**AIM:** Rewrite the listing below, changing "Viewport" to "Display" everywhere it appears and leaving everything else untouched.

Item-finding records

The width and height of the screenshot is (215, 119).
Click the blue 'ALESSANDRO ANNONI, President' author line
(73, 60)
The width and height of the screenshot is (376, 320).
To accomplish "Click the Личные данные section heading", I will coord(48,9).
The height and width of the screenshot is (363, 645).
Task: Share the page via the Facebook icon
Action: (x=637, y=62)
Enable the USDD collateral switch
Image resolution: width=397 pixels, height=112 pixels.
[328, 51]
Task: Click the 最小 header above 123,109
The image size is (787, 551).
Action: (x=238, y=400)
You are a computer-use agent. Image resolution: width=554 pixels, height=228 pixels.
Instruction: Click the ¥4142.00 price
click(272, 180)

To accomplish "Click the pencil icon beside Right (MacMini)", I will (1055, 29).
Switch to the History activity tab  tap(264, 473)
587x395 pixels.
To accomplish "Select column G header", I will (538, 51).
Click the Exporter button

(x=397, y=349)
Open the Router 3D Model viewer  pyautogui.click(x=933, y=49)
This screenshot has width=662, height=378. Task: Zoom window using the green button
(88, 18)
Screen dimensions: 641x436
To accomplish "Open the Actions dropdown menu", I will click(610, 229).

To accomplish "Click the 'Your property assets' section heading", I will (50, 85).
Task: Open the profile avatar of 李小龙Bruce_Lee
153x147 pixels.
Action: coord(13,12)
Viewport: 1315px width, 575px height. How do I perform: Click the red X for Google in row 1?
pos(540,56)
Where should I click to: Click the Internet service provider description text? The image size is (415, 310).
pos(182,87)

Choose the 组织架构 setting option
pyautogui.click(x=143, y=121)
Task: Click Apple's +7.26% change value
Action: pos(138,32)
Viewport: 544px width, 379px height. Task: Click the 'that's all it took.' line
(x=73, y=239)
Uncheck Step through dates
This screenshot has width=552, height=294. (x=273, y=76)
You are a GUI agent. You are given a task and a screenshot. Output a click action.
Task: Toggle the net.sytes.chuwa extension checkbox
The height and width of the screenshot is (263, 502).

**COMPLETED TASK:**
The width and height of the screenshot is (215, 119).
Click the blue 'ALESSANDRO ANNONI, President' author line
(73, 60)
The width and height of the screenshot is (376, 320).
To accomplish "Click the Личные данные section heading", I will coord(48,9).
The height and width of the screenshot is (363, 645).
Task: Share the page via the Facebook icon
Action: (x=637, y=62)
Enable the USDD collateral switch
Image resolution: width=397 pixels, height=112 pixels.
[328, 51]
Task: Click the 最小 header above 123,109
The image size is (787, 551).
Action: (x=238, y=400)
You are a computer-use agent. Image resolution: width=554 pixels, height=228 pixels.
Instruction: Click the ¥4142.00 price
click(272, 180)

To accomplish "Click the pencil icon beside Right (MacMini)", I will (1055, 29).
Switch to the History activity tab  tap(264, 473)
587x395 pixels.
To accomplish "Select column G header", I will (538, 51).
Click the Exporter button

(x=397, y=349)
Open the Router 3D Model viewer  pyautogui.click(x=933, y=49)
This screenshot has width=662, height=378. Task: Zoom window using the green button
(88, 18)
Screen dimensions: 641x436
To accomplish "Open the Actions dropdown menu", I will click(610, 229).

To accomplish "Click the 'Your property assets' section heading", I will (50, 85).
Task: Open the profile avatar of 李小龙Bruce_Lee
153x147 pixels.
Action: coord(13,12)
Display: 1315px width, 575px height. How do I perform: Click the red X for Google in row 1?
pos(540,56)
Where should I click to: Click the Internet service provider description text? The image size is (415, 310).
pos(182,87)

Choose the 组织架构 setting option
pyautogui.click(x=143, y=121)
Task: Click Apple's +7.26% change value
Action: pos(138,32)
Display: 544px width, 379px height. Task: Click the 'that's all it took.' line
(x=73, y=239)
Uncheck Step through dates
This screenshot has width=552, height=294. (x=273, y=76)
You are a GUI agent. You are given a task and a screenshot. Output a click action.
Task: Toggle the net.sytes.chuwa extension checkbox
The height and width of the screenshot is (263, 502).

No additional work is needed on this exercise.